Google Dupes Insurance Buyers: Insurance Agent Executive

May 18, 2015 by

Independent insurance agents are accustomed to competition but many are watching with heightened interest the entry of one new competitor in particular, Google Compare.

Bill Wilson, director of the Virtual University at the Big “I” (Independent Insurance Agents & Brokers of America), contends most independent agents aren’t overly concerned about Google’s recent entry into insurance sales although they probably should be concerned to a degree.

Wilson believes consumers buying quickly online and captive agents selling for direct writer carriers should be the ones worrying about Google more so than independent agents.

“I think most agents aren’t overly concerned because this isn’t anything new,” Wilson says. “What Google is doing has been done for at least 10 and maybe closer to 20 years now.”

Many comparison auto insurance sites have been launched during the past 10 years. They range from Progressive Direct, GEICO and Esurance to Nerd Wallet, Quote Wizard, Bank Rate and carinsurancecomparison.com.

The difference now is in the Google name, a name that comes with financial power, he and others have noted.

However, that name and financial prowess don’t mean it’s better than the others. Wilson says Google Compare is another in a line of auto insurance comparison websites that mislead consumers.

What worries Wilson the most is the risk consumers face buying their auto insurance from Google Compare and similar sites without the professional advice of an independent agent.

“The big loser in all this is not agents or insurers or anyone else, it’s consumers, because they’re being duped into believing that all of these policies and the service providers are exactly the same — that the only difference is price,” Wilson says.

While Google Compare currently only deals in comparing auto insurance products (although some expect Google Compare to expand), some other comparison sites also delve into homeowners insurance. A few boast about producing a homeowners quote in just two minutes, Wilson says.

“It just doesn’t make a lot of sense to me,” he says. “How can you really help a consumer identify their exposures to loss and match it with the right customized product for those exposures?” in two minutes?

There is another reason Wilson doesn’t think independent agents will be by outgunned by Google.

According to Wilson, auto insurance buyers who don’t care where they buy coverage as long as they get the cheapest price are not the type of consumer generally targeted by independent agencies.

“In fact, auto insurance only isn’t the market of the vast majority of our members,” he said. “These kind of people are gone if they can find something $50 cheaper elsewhere.”

Losing those customers to Google Compare or others doesn’t matter a great deal to most independent agents, Wilson said. He doesn’t even believe Google will have much effect on the independent agent market share — or at least he hopes that it won’t.

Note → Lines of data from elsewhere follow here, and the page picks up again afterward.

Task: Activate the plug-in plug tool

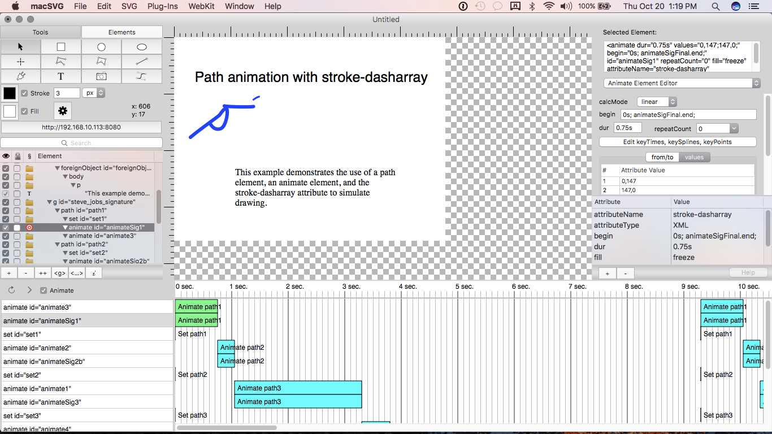Action: point(20,76)
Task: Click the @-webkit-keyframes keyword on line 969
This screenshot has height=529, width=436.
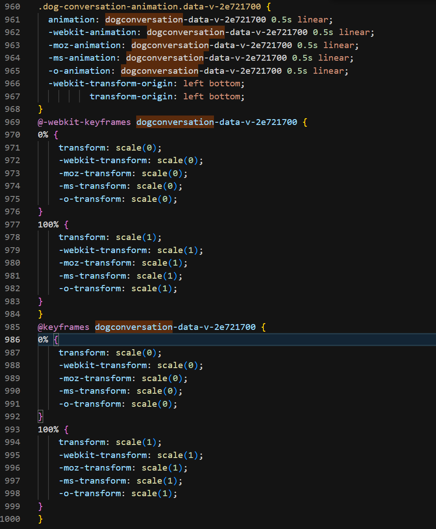Action: (84, 122)
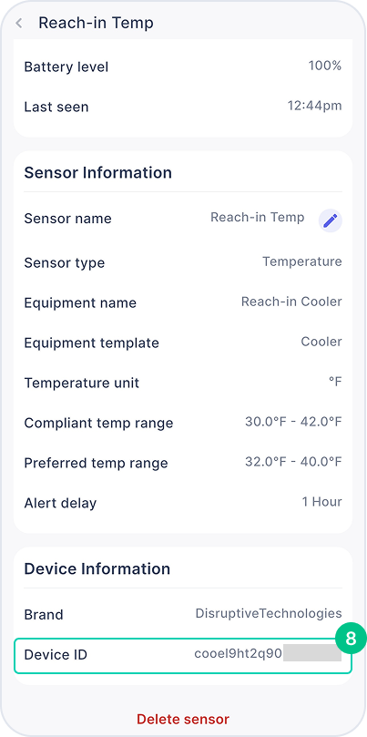Tap the °F temperature unit value

coord(335,382)
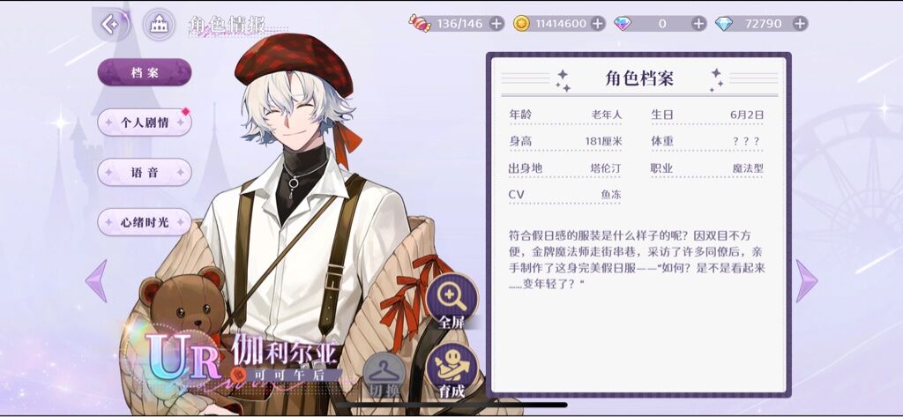Viewport: 903px width, 417px height.
Task: Show the previous character with left arrow
Action: pos(96,281)
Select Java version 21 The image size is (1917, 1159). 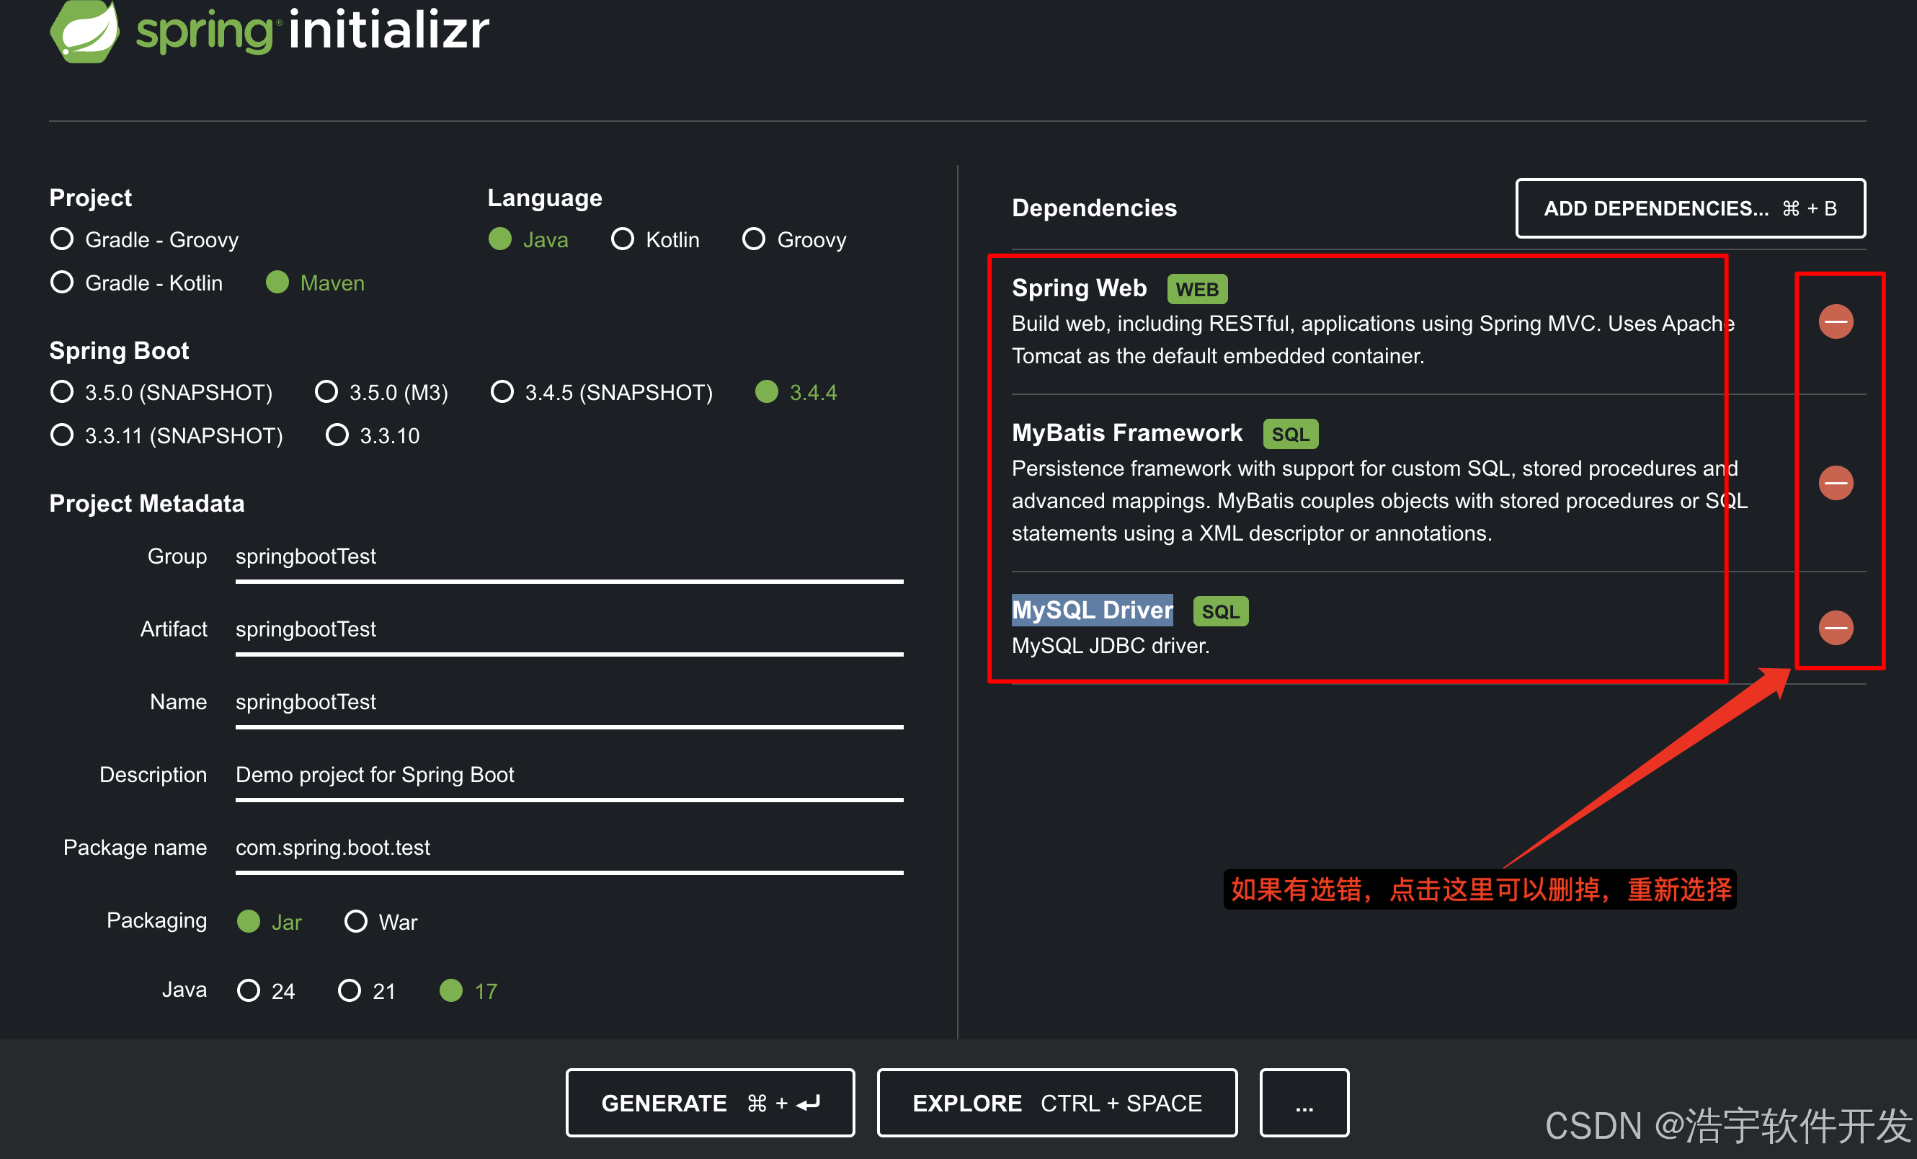click(349, 990)
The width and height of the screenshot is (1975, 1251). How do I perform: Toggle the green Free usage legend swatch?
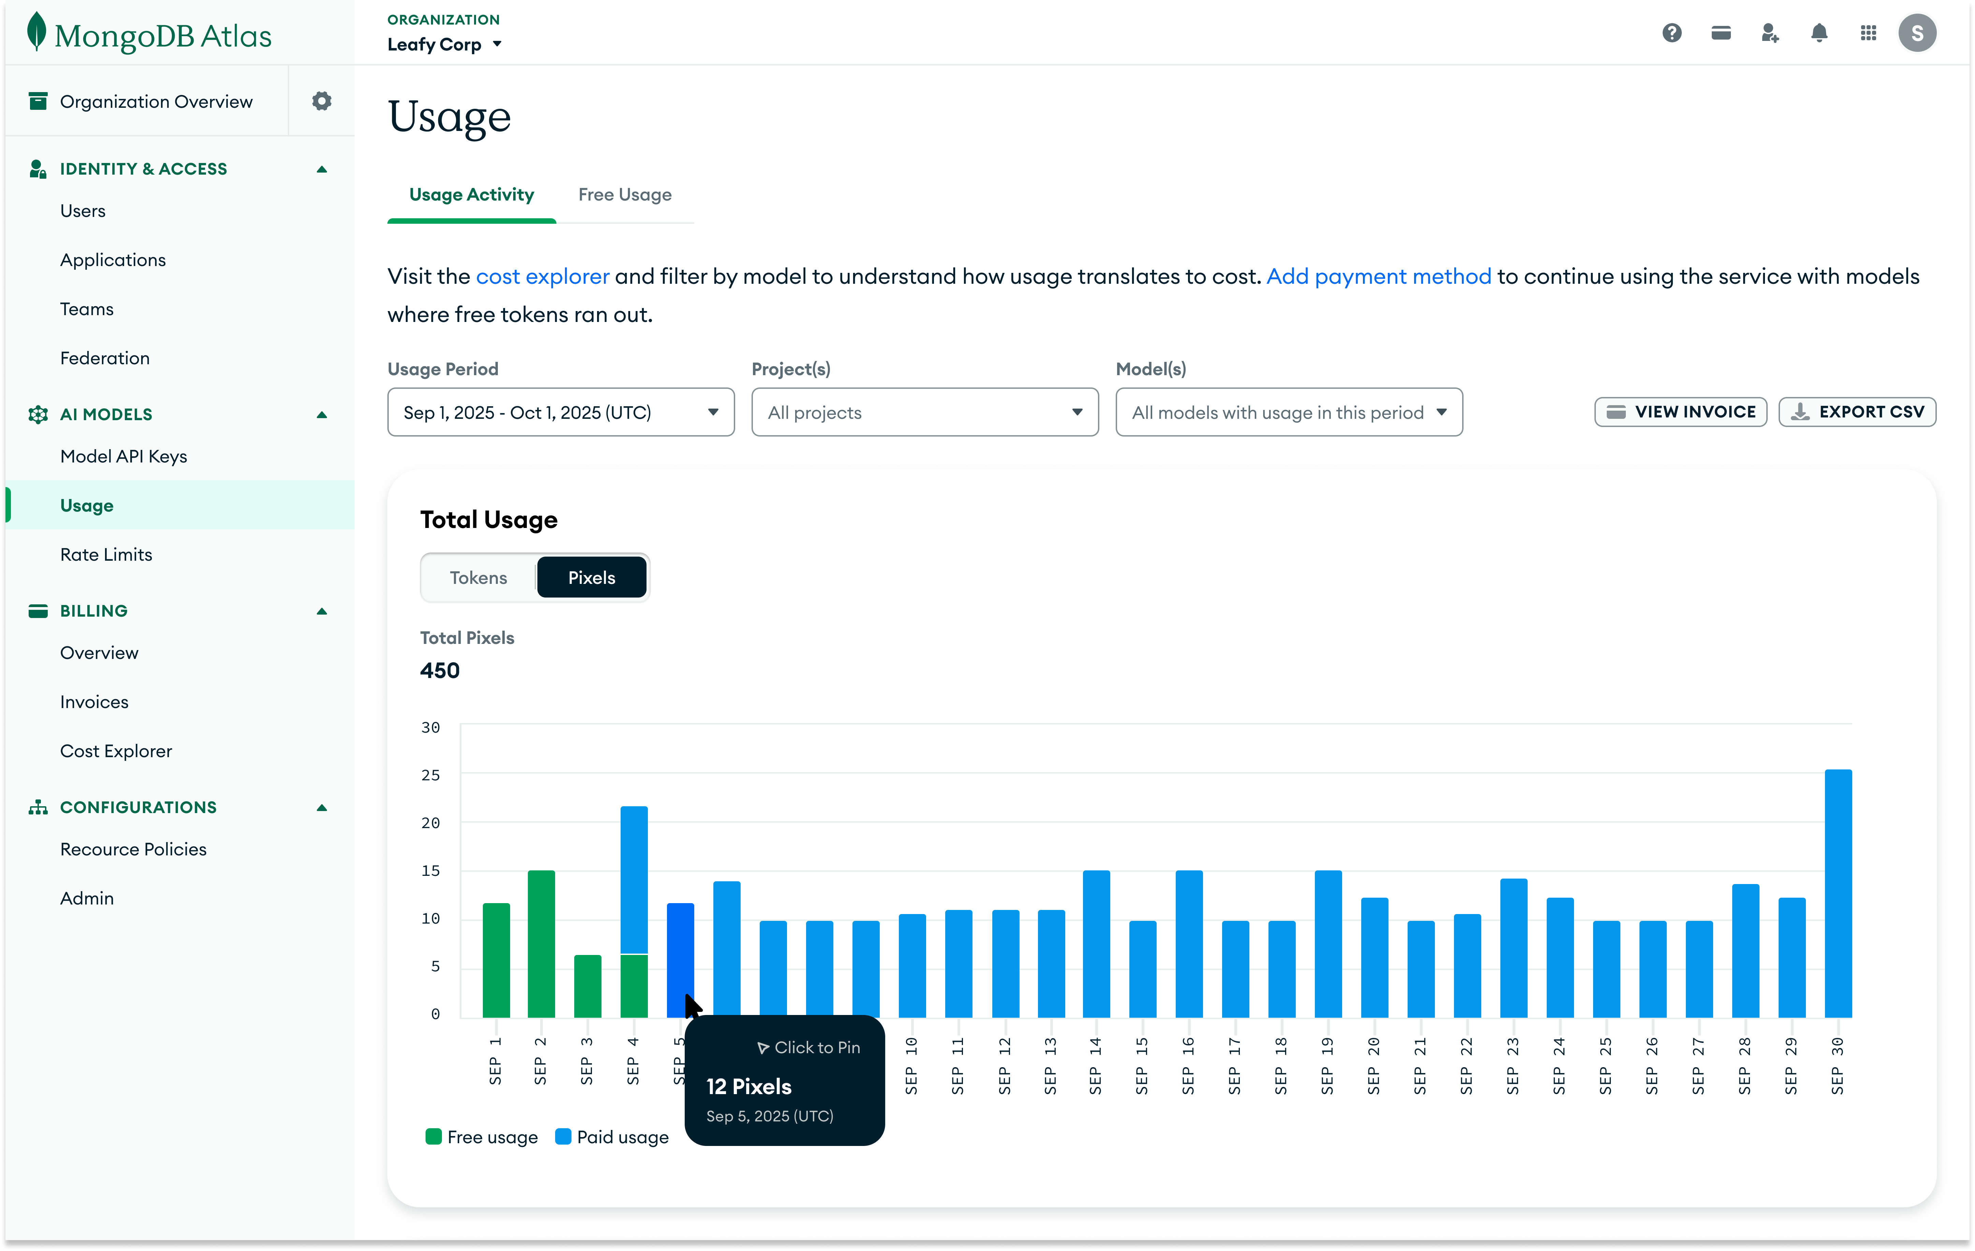pos(434,1137)
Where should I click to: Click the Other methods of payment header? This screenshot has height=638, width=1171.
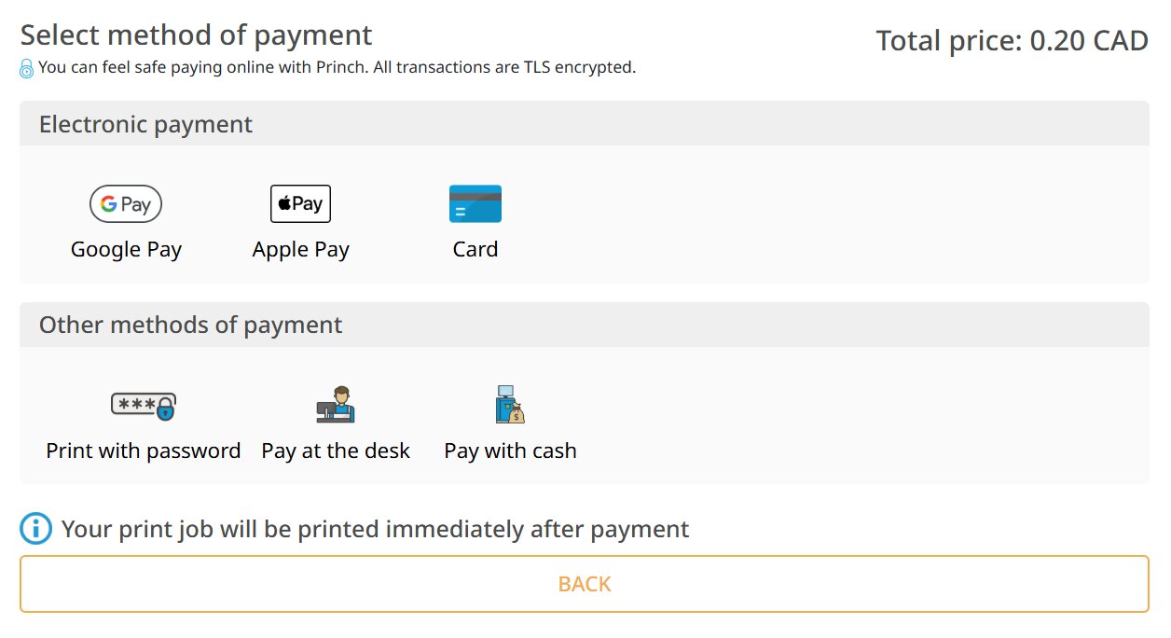tap(585, 325)
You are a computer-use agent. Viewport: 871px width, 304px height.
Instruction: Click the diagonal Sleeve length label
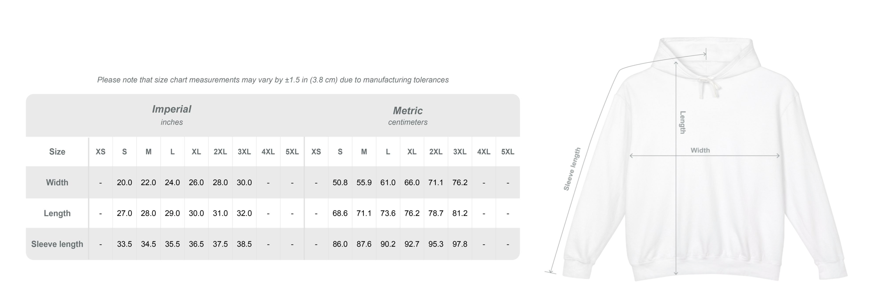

Rather, he expects the captive agency distribution channel to take the biggest hit.

“When you look at the market share report that we produce annually and go back, say, over the last 20 years, back to the early days of the Internet when some of these websites really first got started. The segment that has been affected the most by direct sales — both TV and Internet — is the captive agency channel. They’ve gone from something like almost 60 percent of the auto marketplace to just below 50 percent during that period of time.”

Independent agents have lost some market share, but in Wilson’s opinion, what’s been lost in auto market share were customers that independents just didn’t want. “They just let it go.”

Wilson admits that Google being Google will draw the attention of some consumers.

“Needless to say, since it’s the predominant search engine, depending on how Google markets Google Compare, if you’re searching for something that has the word ‘auto’ or ‘car’ in it, there on the search results, the Google Compare website may show up over and over again. It may drive traffic but I don’t know that it’ll drive additional people to that kind of marketing channel.”

Wilson says a large part of competing against Google Compare and other new industry players resides in education — delivering education on the value that independent agents bring to the insurance transaction — to consumers and even the industry.

“It is an educational process and it’s something I’m going to hopefully spend a lot of my time in the next year or longer on starting within our own industry and then moving to the media and ultimately to the consumers,” Wilson said. “We’re not selling CDs where it doesn’t really matter whether you buy it from Amazon or Best Buy or whatever.”

Insurance policies are complex legal contracts, he said, and that’s the first thing that the industry has to get people to understand.

One of the most important services that independent agents provide is claim advocacy.

“I spend a lot of my time, almost literally every day, helping agents who have consumers who have had a claim and either the claim has been denied or not completely covered and the agent feels that the denial is incorrect,” Wilson said. “That’s not something I think you’re going to get from an online vendor.”

Some of those now running comparison insurance shopping websites believe that Google’s entry could draw more attention to buying insurance online.

However, they also believe Google would face the same obstacles they have been dealing with in getting shoppers to move beyond getting a quote and actually complete the buying process online. They say the challenge in online selling is not about search, which is Google’s strength, but about closing the deal.

Online retailer Overstock.com began selling insurance online about a year ago. CEO Patrick Byrne told Insurance Journal that his e-tailer’s foray into insurance has not been as successful as hoped, at least not yet. But he said Google could be a boon to his business by introducing more people to online insurance buying.